Mr Croft said construction would be done with local companies.

The plans for the site, which was once two holes on the Grafton Golf Club course, have been controversial with the golf club originally planning to sub-divide the site as a residential development.

There had been opposition from neighbours to that sub-division, but there were no protests when the minister, company officers and golf club members met there yesterday.

The CEO of Signaturecare Graeme Croft, right, explains plans for a new 144-bed aged care home proposed for South Grafton to the Member for Page Kevin Hogan, left and Federal Aged Care Minister Ken Wyatt.
The CEO of Signaturecare Graeme Croft, right, explains plans for a new 144-bed aged care home proposed for South Grafton to the Member for Page Kevin Hogan, left and Federal Aged Care Minister Ken Wyatt. Tim Howard

Mr Wyatt said the Signaturecare development was important with the ageing of the Australian population, particularly in regional areas.

"It becomes the hub, not only for the people here in Grafton, but for those communities who border around Grafton, where there is no aged care facilities,” he said.

The minister said the economic opportunities arising from these developments were equally important for the community.

"It create jobs, it creates opportunities for local providers to supply the materials and resources.

"The other thing I think is good is the local tradies get the benefit having the organisation approach it at different times when they need particular jobs being done.”

The Federal Government has committed itself to $9.36million of recurrent funding for the Grafton facility, of which $6.5million would be for wages.

Mr Wyatt had a full program for his visit to Grafton. He began the day with a visit to the Whiddon Group facility in Grafton where he launched the organisation's HenPower project and took part in an intergenerational food program.

Member for Page Kevin Hogan with Minister for Aging Ken Wyatt look at
Member for Page Kevin Hogan with Minister for Aging Ken Wyatt look at "Mischief" got up close to "Mischief”, one of three new chickens opened as part of Whiddon Aged Care's Creative Aging program. "Through comedy, art, music, dance, cooking, storytelling, pet therapy and caring for chickens, homes like this are sweeping away stereotypes about life in a residential care facility,” Minster Wyatt said. "Creative Aging boosts residents' sense of accomplishment and confidence and has been shown to improve both physical and mental health. It's also wonderful to see how it links seniors with primary and high school students.” Creative Ageing includes the VintageBites intergenerational cooking and video program and the award-winning HenPower program, where residents come together as a community to care for hens. Adam Hourigan

"I am pleased to launch Whiddon's HenPower program at Grafton and join residents and local high school students for a VintageBites session,” he said.

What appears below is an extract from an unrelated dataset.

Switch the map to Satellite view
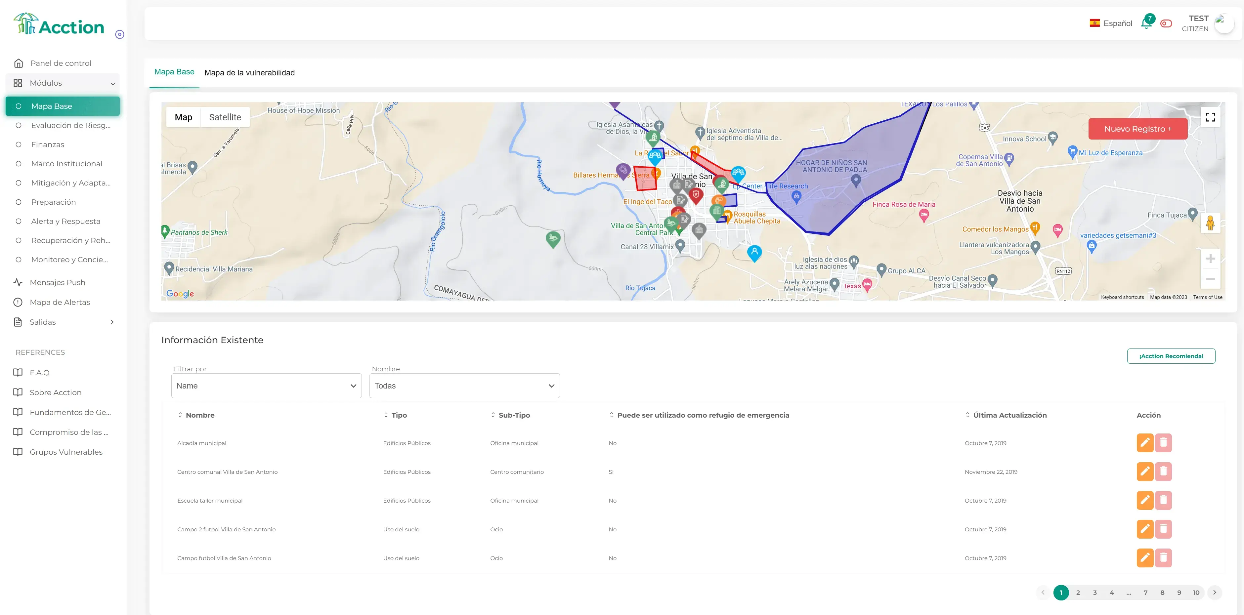(225, 117)
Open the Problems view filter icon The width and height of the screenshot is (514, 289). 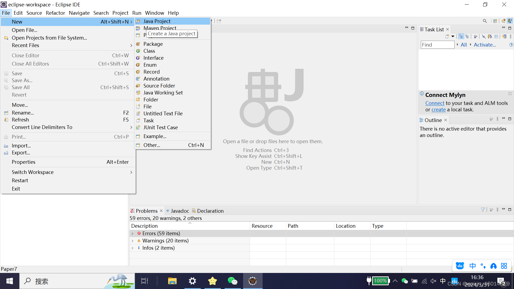click(x=483, y=210)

"Whiddon's creative ageing programs bring important wellbeing benefits to residents and the opportunity for lifelong learning, so senior Australians can continue to grow their skills, knowledge and creativity.

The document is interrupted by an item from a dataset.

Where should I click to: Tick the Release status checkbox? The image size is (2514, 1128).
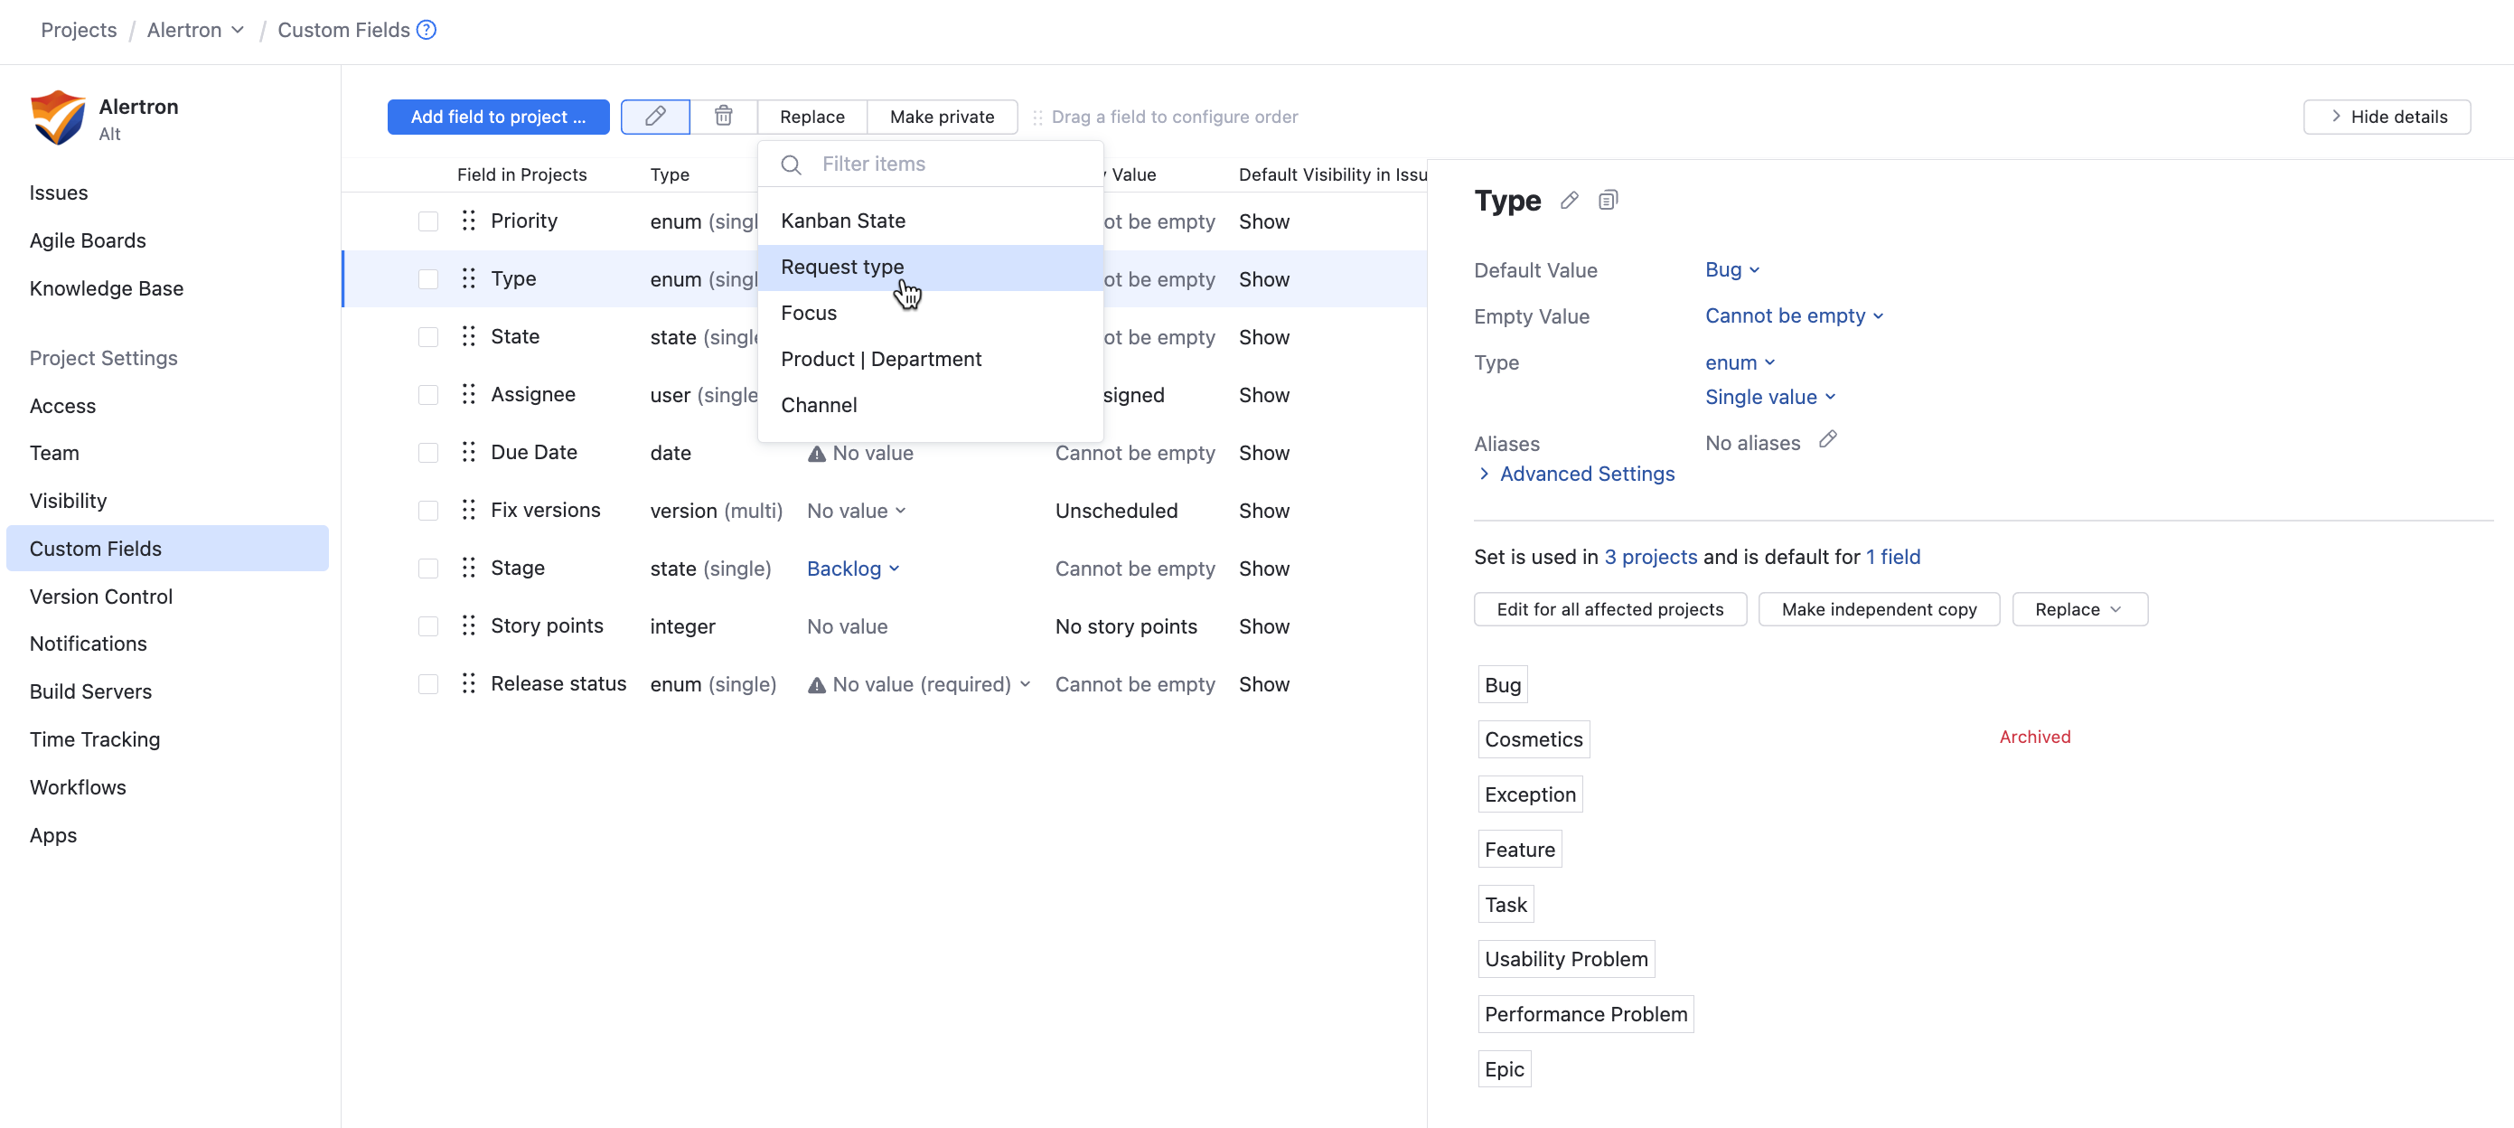pyautogui.click(x=427, y=684)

"I congratulate Whiddon on their new home, which now offers 110 residential aged care places and is supporting approximately 60 new jobs. I applaud their strong focus on keeping residents connected to their communities.”

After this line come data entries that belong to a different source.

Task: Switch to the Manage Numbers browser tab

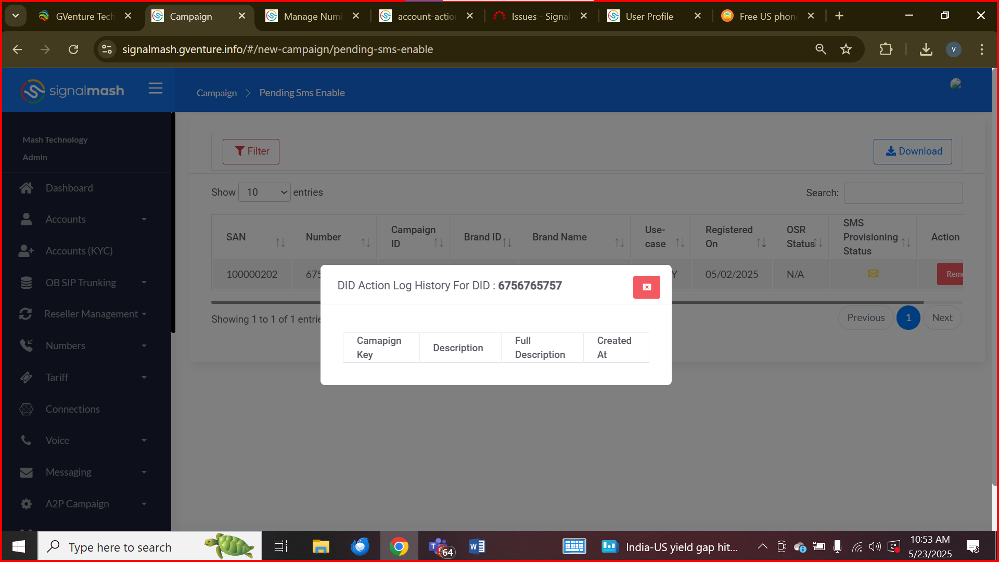Action: (312, 16)
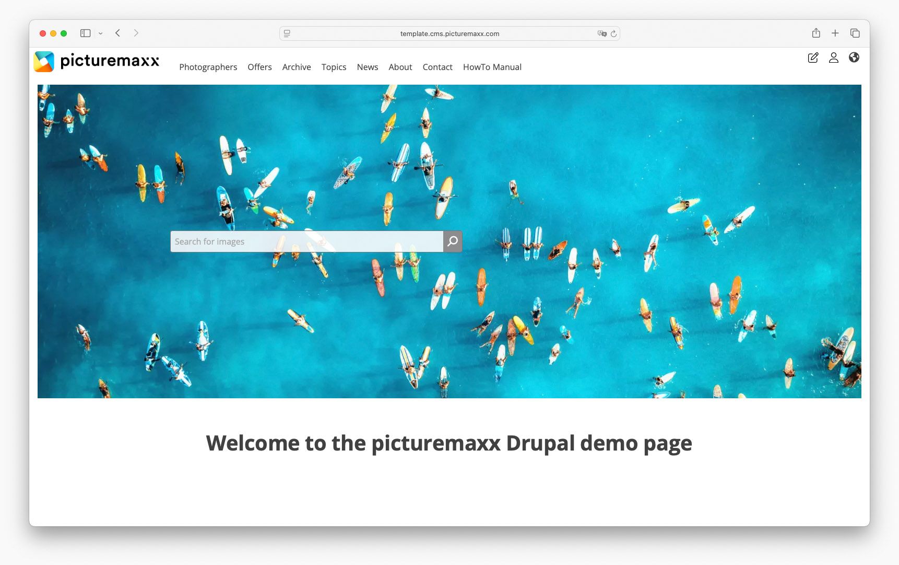Open the edit/pencil icon top right
Screen dimensions: 899x565
(813, 58)
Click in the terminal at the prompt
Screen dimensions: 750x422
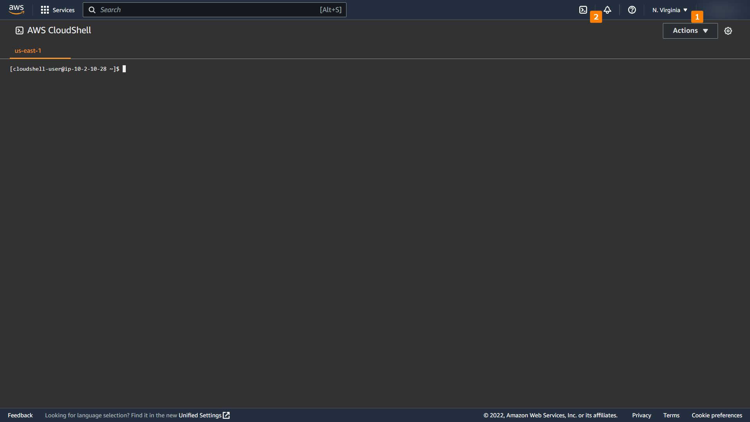pyautogui.click(x=124, y=69)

After that visit, Mr Wyatt met Clarence Village chair Geoff Shepherd and Bulgarr Ngaru Aboriginal Medical Corporation CEO Scott Monaghan.

Mr Wyatt also downplayed the significance of Prime Minister Malcolm Turnbull's 30th consecutive lost Newspoll.

Losing 30 Newspolls was a benchmark Mr Turnbull used to topple former PM Tony Abbott in 2015.

"Polls are often focussed when there might be a critical issue that impacts on people at the time,” he said.

"It was refreshing to look at The Australian this morning to look at what the issues were for each of those consecutive polls.

"They do have an impact on the way people respond to governments, but often, as you see in the past, polls give an indication of a direction but on election day people come back to who it is who will deliver leadership, who will deliver the outcomes the nation is seeking.”